Анна проснулась первой. Несмотря на покалывание в горле и ломоту в ногах, она была счастлива. И не мудрено – ровное дыхание защитника, заслонившего ее от невзгод, мягко щекотало шею. Крепкое объятие не дает холоду ни единого шанса добраться до баронской собственности.
Она осторожно повернулась посмотреть на спящего мужчину, и обнаружила сонную улыбку.
- Доброе утро, Анечка.
Казалось бы, ничего особенного, но умиротворенная девушка внезапно засмущалась и отвела взгляд. Сильная ладонь разворошила воронье гнездо на ее голове, погладила по щеке.
- Надеюсь, ты передумала оставлять меня вдовцом, дорогая? Как чувствуешь себя?
- Спасибо, мне гораздо лучше. Благодаря вам… - голоса своего она не узнала, но хорошо, что хоть такой есть.
- Всегда к вашим услугам, баронесса, - он замолчал, открыто любуясь лежащей рядом красавицей и смущая ее все сильнее.
- Владимир, не смотрите на меня.
- Почему?
- Я… сейчас не красивая.
- Зато не сердитая. Не запрещай мне радоваться этому.
- Хорошо. Теперь… вы выслушаете меня?
Она закашлялась, но прерываться не собиралась. Едва восстановив дыхание, тихо продолжила, глядя в глаза:
- Провожая меня, вы назвали наш брак невыгодной партией. Так вот знайте – я сделала лучшую партию из возможных.

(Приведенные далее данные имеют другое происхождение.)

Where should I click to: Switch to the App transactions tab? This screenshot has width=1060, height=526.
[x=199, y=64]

Я вышла замуж за любящего меня человека… По любви. Хотя в тот момент сама этого не понимала, вся поглощенная обидой и пережитым унижением. Но я прозрела, - она горько усмехнулась, - точнее, мне помогли. И… теперь возвращаю вам данное при помолвке слово.
- Ты уверена? – Владимир едва сдерживался от безумного порыва сгрести ее в охапку, задушить поцелуями, сорвать одежду, немедленно сделать своей, всеми способами утверждая свое значение в ее жизни, - Я ведь могу испугать тебя.

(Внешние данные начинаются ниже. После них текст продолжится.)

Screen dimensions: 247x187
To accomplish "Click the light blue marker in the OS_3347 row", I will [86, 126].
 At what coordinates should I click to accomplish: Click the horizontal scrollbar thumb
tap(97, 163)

Анна прекрасно поняла, что он имеет в виду, но не дрогнула.
- Лучше вы пугайте меня дерзостью, чем этот мир злобой.
Корф медленно, словно испытывая крепость ее решения, привлек трепещущую девушку вплотную. Последний раз давал почувствовать власть над собой. Однако Анна не желала ее больше. Розовые, чуть потрескавшиеся губки потянулись к лицу мужчины, робко коснулась его щеки. Щетина кольнула, подтвердив реальность происходящего. Красавица затаила дыхание, чуть отстранилась, чтобы заглянуть в серые глаза, ища в них одобрения.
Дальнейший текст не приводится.